Коваленская — сухо губами жует; а Карелина, взявши реванш, затрясется от смеха и напоминает мне Виттихен, ведьмочку из «Потонувшего колокола»169.
Шмель жужжит: над старушками.
Тонкие критики и специалисты не вняли в те годы поэзии Блока, как некогда Тютчеву и Боратынскому, тоже весьма «непонятным» когда-то (теперь это даже не верится); люди простые с душой, безо всякого опыта критики, не понимали, что тут непонятно, коль строчка берется душой; так твердили всегда — три сестры, три поповны села Надовражина; так утверждала Владимирова, Евдокия Ивановна, русская, умная, очень простая душа — без затей, подковыков; так полагала и мама, но не имевшая опыта критики, — скорей опыт балов; и так мыслил один старовер, собиратель икон, крупный деятель «толка»:
— «В России один настоящий поэт: это — Блок!» Стало быть, мимо критики, истолковательства и поднесенья читательским массам искусственного препаратика (есть ведь такой: «поэтин», изготовленный «толстым» журналом), — такими была хватка: души, непосредственно знающей, что хорошо и что плохо. И видели: Блок — «хорошо».
И не только поэзия Блока: сам Блок!

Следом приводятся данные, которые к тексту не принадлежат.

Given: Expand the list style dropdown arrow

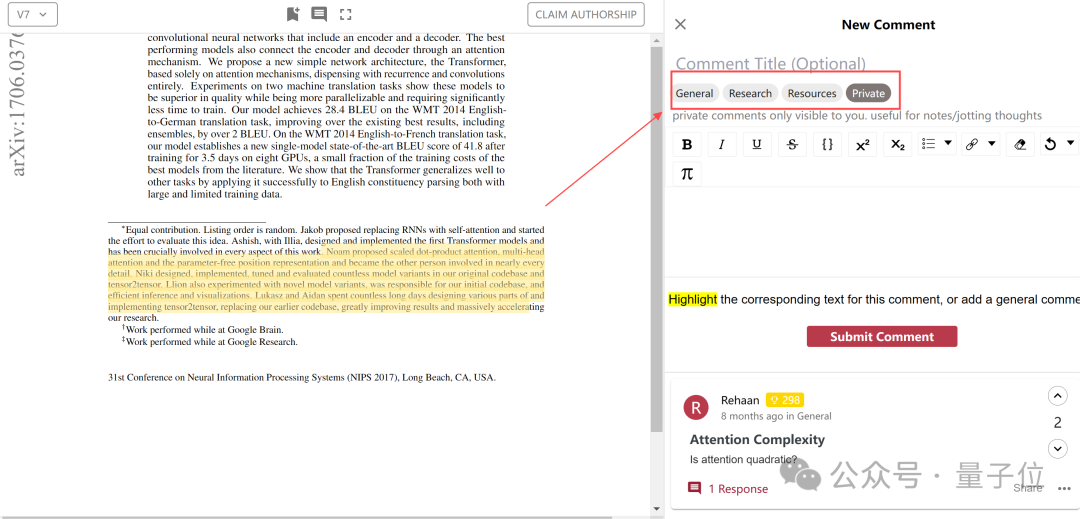Looking at the screenshot, I should pyautogui.click(x=948, y=143).
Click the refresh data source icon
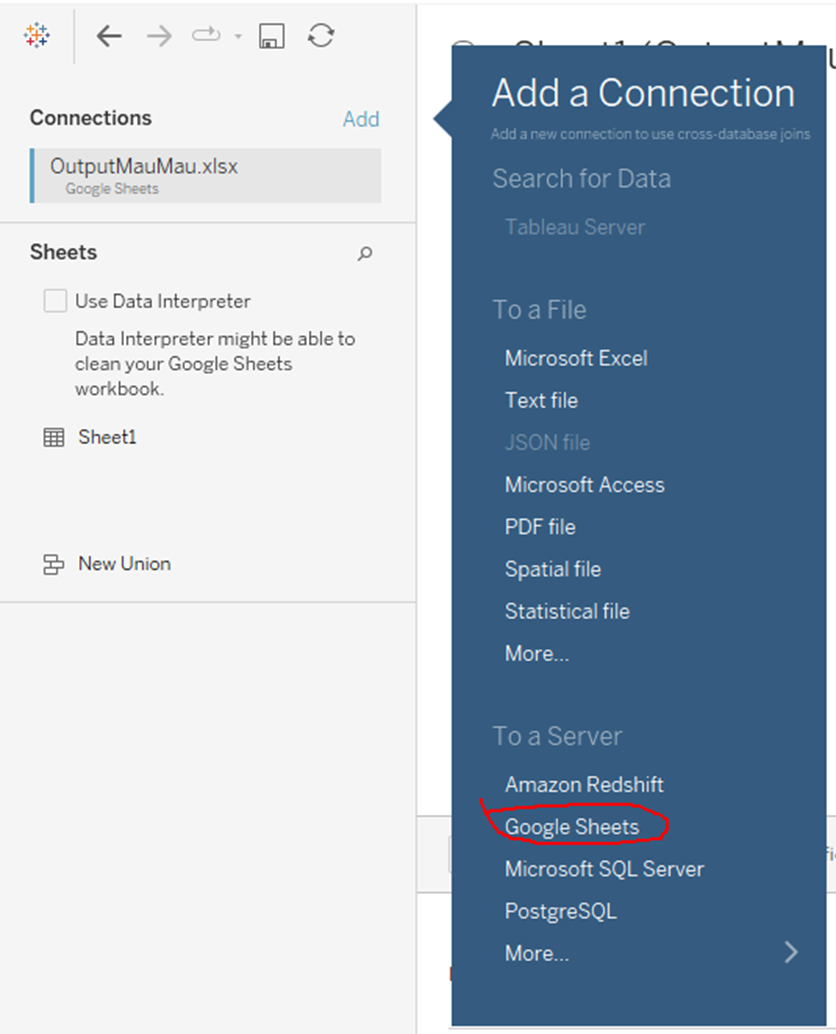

Волновала волной золотого какого-то воздуха — строчка; но и — волновала волна точно розового, золотого загара, играющая на его молодом, твердом, крепко обветренном профиле, в солнце бросающем розово-рыжие отсветы пепельных мягких волос; его мощная, твердая грудь, продохнувшая жар летних зорь, ставший пульсом кипения крови, выдыхала теперь — в перекуренных комнатах, в модных гостиных, где он как светился; и слышалось:
— «Блок — он какой-то такой: не как все!»
Таким после не виделся, выдохнув с жаром, с дымком папиросы, — иные, зловещие дымы, в них сев, как в тяжелую, черную, с тускло-лиловыми и желто-серыми пятнами, мантию.
Я его видел таким перед отъездом, когда мы пошли с ним в кружок юных религиозных философов — Эрна, Флоренского и Валентина Свентицкого, где я читал реферат170 и где он поникал, выступая из тени: проостренным носом; когда выходили из душненькой комнаты, где обитал В. Ф. Эрн, он сказал:
— «Между этими всеми людьми — что-то тягостное… Нет, мне не нравится это… Не то!»
Он был прав.
С молодыми философами я познакомился только что.
Перед отъездом своим чета Блоков явилась с прощальным визитом171; нарядный студент, в сюртуке с тонкой талией, с воротником, подпирающим шею, высоким и синим, отдавшися в руки нарядной жены, посидел в старом кресле, помигивая улыбавшимися голубыми глазами, держа на коленях фуражку; привстал за женой, потопты-вался:
— «Ну, прощай, Боря».: Крепко прижались губами друг к другу:
— «Пиши!»
Любовь Дмитриевна, улыбаяся прядями гладко на уши зачесанных золотоватых волос, с меховою большущею муфтою вышла в переднюю: в сопровождении матери.